[Consegna scritta A]
Stabilisca se le affermazioni (i), (ii) e (iii) concordano con il testo con le poesie di luglio 2005. Risponda a ciascuna con sì o no e citi fedelmente le parole del testo che lo dimostrano.
(i) Chi parla all'inizio afferma di non sapere nulla del corpo della persona a cui si rivolge.
(ii) Nella poesia "Scimmia" si afferma che la vita aspetta.
(iii) In "Panni al sole" i calzini vengono detti spaiati.
[Consegna scritta B]
Trascriva il tratto del testo con le poesie di luglio 2005 compreso tra "La vita, lo" e "vuoto di ricordi.", sostituendo "venticello" con "vento leggero".
[Consegna scritta C]
Riprenda il testo con le poesie di luglio 2005 e lo prosegua dal punto in cui si interrompe.

No, non chiamarmi in nessun modo, perché non sono né vigliacco, né impotente, né cieco, né sordo, né tantomeno saggio. Pazzo forse sì. Ma faccio finta di non saperlo. Potrei impazzire per una gonna gitana tenuta in vita da un foulard morbido, per un paio di sandali con i lacci "da schiava" che salgono a legarsi sui polpacci, per un top corto che scopre un po' l'ombelico, se fossi tu ad indossarli. Per i tuoi capelli legati dietro, a formare la coda di una Cometa. Perfino per i tuoi occhiali, e non lo sai il motivo. Sono tutti simboli di te, della tua persona, della tua anima. Non so niente del tuo corpo. Non mi serve. Non mi basta. Non fermarti alla superficie del mio. Voglio darti molto di più. Prima che sia troppo tardi.
Adesso mettiti in posa per me, che finisco di registrare il nostro "film", con la videocamera del mio cuore.
Rec.
mercoledì 13 luglio 2005
Scimmia
scimmia che guardi stupita
quei pallidi schermi rimasti
a fare da specchio a questa partita,
al mio tentativo imperfetto,
a questa mia voglia infinita
di mettere in chiaro
che cos'è la vita:
che pensi, che scrivi, che cerchi con gli occhi ?
Hai forse qualcosa, stasera,
per farmi tremare i ginocchi ?
Hai qualche risposta a mille domande,
hai forse una cura, hai forse le bende
che sappiano il grido di questo dolore
ridurre ad un gemito, a un breve malore ?
Fa' presto, più in fretta
a curar le ferite !
La vita, lo sai, non aspetta.
martedì 12 luglio 2005
Panni al sole
su fili di parole:
magliette scolorite,
calzini spaiati,
mutande trasandate
come amori consumati.
Stendo i miei anni
gocciolanti di affanni,
e s'alza un venticello
che tutto asciugherà,
lasciando fra le corde
un vuoto di ricordi.
lunedì 11 luglio 2005
L'amore non esiste
Chissà come, gli venne di pensare all'anima. E con l'anima i suoi pensieri scivolarono nel passato.

[Estratto dei dati]
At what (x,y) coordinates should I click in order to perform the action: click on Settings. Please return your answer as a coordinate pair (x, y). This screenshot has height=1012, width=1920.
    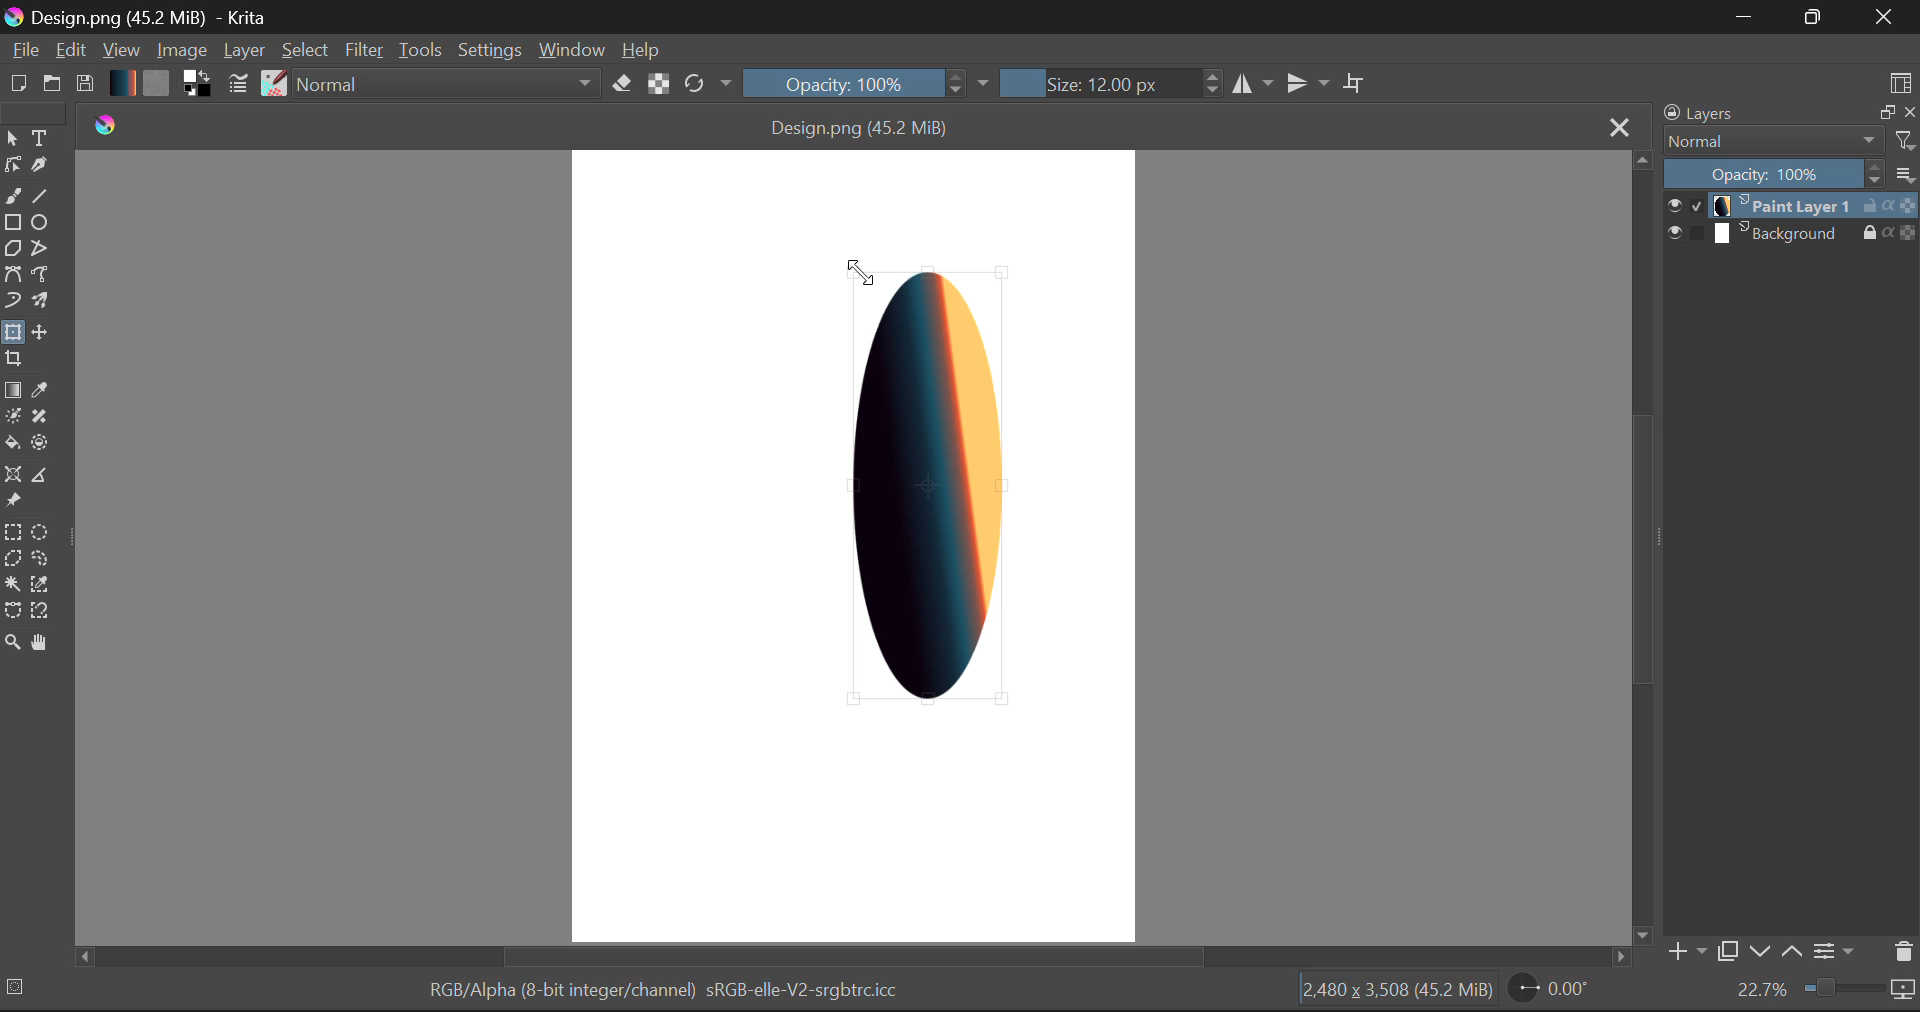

[Esercizio svolto A]
(i) Sì: "Non so niente del tuo corpo."
(ii) No: "La vita, lo sai, non aspetta."
(iii) Sì: "calzini spaiati,"

[Esercizio svolto B]
La vita, lo sai, non aspetta.
martedì 12 luglio 2005
Panni al sole
su fili di parole:
magliette scolorite,
calzini spaiati,
mutande trasandate
come amori consumati.
Stendo i miei anni
gocciolanti di affanni,
e s'alza un vento leggero
che tutto asciugherà,
lasciando fra le corde
un vuoto di ricordi.

[Esercizio svolto C]
La sua "anima gemella" l'aveva davvero conosciuta, molti anni prima, in quella specie di paradiso terrestre dove aveva lavorato: si chiamava Rosalia, e veniva da lontano, da un paesino pugliese di tradizioni albanesi (almeno, questo lei gli aveva raccontato). Erano stati bene insieme: non c'era bisogno quasi di parlare, fra loro. Ogni cosa che uno dei due pensava o voleva, all'altro sembrava di saperla nel momento stesso in cui stava per essere espressa: come una continua telepatia. E la stessa cosa accadeva coi sentimenti. Tanto che fu lei a prenderlo per mano, una sera, e portarlo con sé per le strade semibuie e deserte, spiegandogli perché non poteva vivere con lui quell'amore che lui non aveva ancora avuto il coraggio di dichiararle. Lui aveva già capito, mentre lei parlava e tristemente ma affettuosamente dichiarava il suo "no". Definitivo come una pietra al collo. Pochi giorni dopo era il compleanno di Rosalia, e lui le regalò un bellissimo puzzle del loro segno zodiacale, con la dedica: "Così potrai divertirti a rimettere insieme i pezzi dell'Ariete". Lei ne fu molto contenta, tanto che gli diede, di nascosto, un bacio. Dopo qualche settimana lei andò a vivere in un altro posto, e si persero di vista.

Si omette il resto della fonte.